The Nuclear North:
Histories of Canada in the atomic age


UBC Press, 2020
Edited with Timothy Andrews Sayle

By virtue of resources and technologies Canada is a nuclear nation. But the country does not have the ultimate symbol of nuclear power – a weapons program of its own. Since the first atomic weapon was detonated in 1945, Canadians have debated not only the role of nuclear power in their uranium-rich land but also their country’s role in a nuclear world.

The Nuclear North investigates critical questions in these ongoing debates.

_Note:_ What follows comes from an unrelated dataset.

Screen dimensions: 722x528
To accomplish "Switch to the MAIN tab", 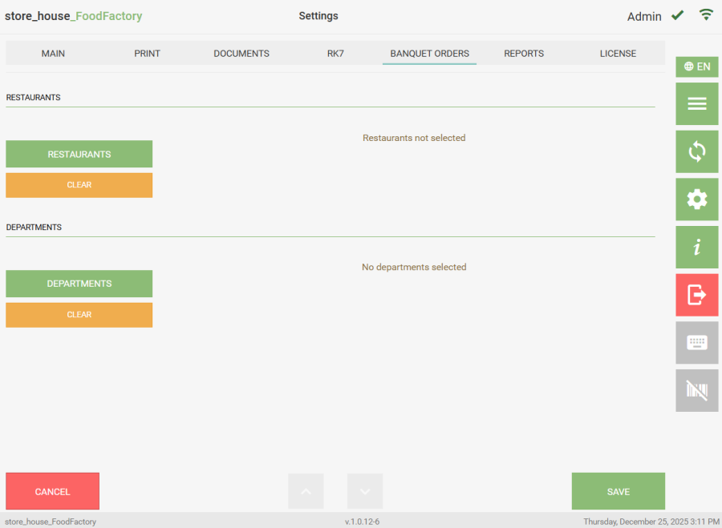I will tap(53, 54).
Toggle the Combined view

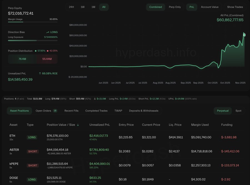[x=156, y=7]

Should Canada belong to international alliances that depend on the threat of using nuclear weapons for their own security? Should Canadian-produced nuclear technologies be sold on the export market to potential proliferators? Does the country’s championing of arms control and disarmament on the global stage matter? What about the domestic costs of nuclear technologies and atomic research, including their impact on local communities and the environment?

The contributors to this important collection explore Canada’s relationship with nuclear weapons and other nuclear technologies over the course of the Cold War and beyond. They consider how the atomic age has shaped Canadian policies at home and abroad, and in doing so engage in much larger debates about national identity, contradictions at the heart of the country’s Cold War foreign policy, and Canada’s place in the international order.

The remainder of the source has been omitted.